A leading UK charity has expressed concern after research linked low literacy levels to problems with oral health in Britain. Two separate studies linked aspects of oral health with adult literacy, causing British dentists to rethink how they approach patients, and how best to apply dental marketing strategies.
The studies looked at two different aspects of oral health. The first focused on dental anxiety, or the feelings of fear that going to the dentist can cause. Researchers found a direct correlation between dental anxiety and the ‘oral health literacy level’, measured using the Rapid Estimate of Adult Literacy in Dentistry, of the test subjects.
This heightened dental anxiety had knock-on effects. Not only were the test subjects with low oral health literacy more likely to be afraid of going to the dentist, but this also caused their children’s oral health to suffer.
The second study looked at how well patients kept appointments. This study found that “individuals who use fewer sources of oral health information, a subset of health literacy skills, are more likely to fail to show for dental appointments”.
In both cases, how literate the patients were affected their oral health. This is worrying news for UK dentists. The most recent Skills for Life Survey, conducted by the UK government, showed that around 15 per cent of UK adults have a literacy level below that of the average 11-year-old.

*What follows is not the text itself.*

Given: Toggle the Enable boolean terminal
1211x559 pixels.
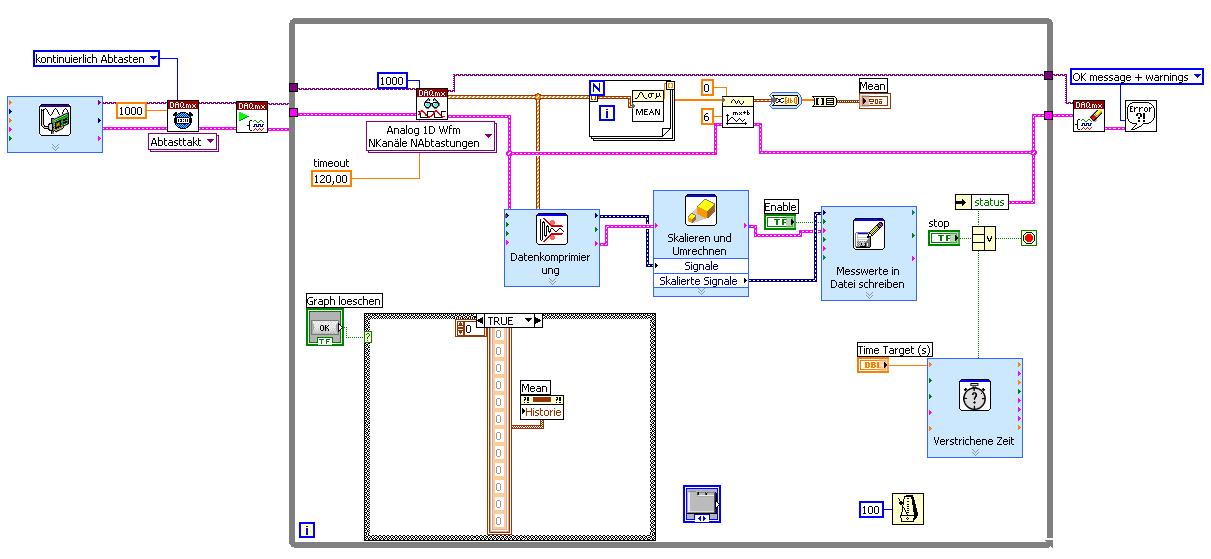Looking at the screenshot, I should click(781, 221).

Dr Nigel Carter, chief executive of leading dental charity the British Dental Health Foundation, said: “Oral health information can be a little bit like a game of jargon busting. Some of the terms are quite technical, and given the findings of the research and the Skills for Life Survey, it is clear for many people they will simply go over their head.”
This means that dentists will need to look closely at the dental marketing material they are providing, and make sure it is not too mired in technical language and medical “jargon” that can potentially confuse patients.
Dental care should be available to all, so it is worrying to think that a section of the UK public is missing out because of issues with literacy. Dental healthcare professionals should make every effort to ensure their material is written as understandably as possible.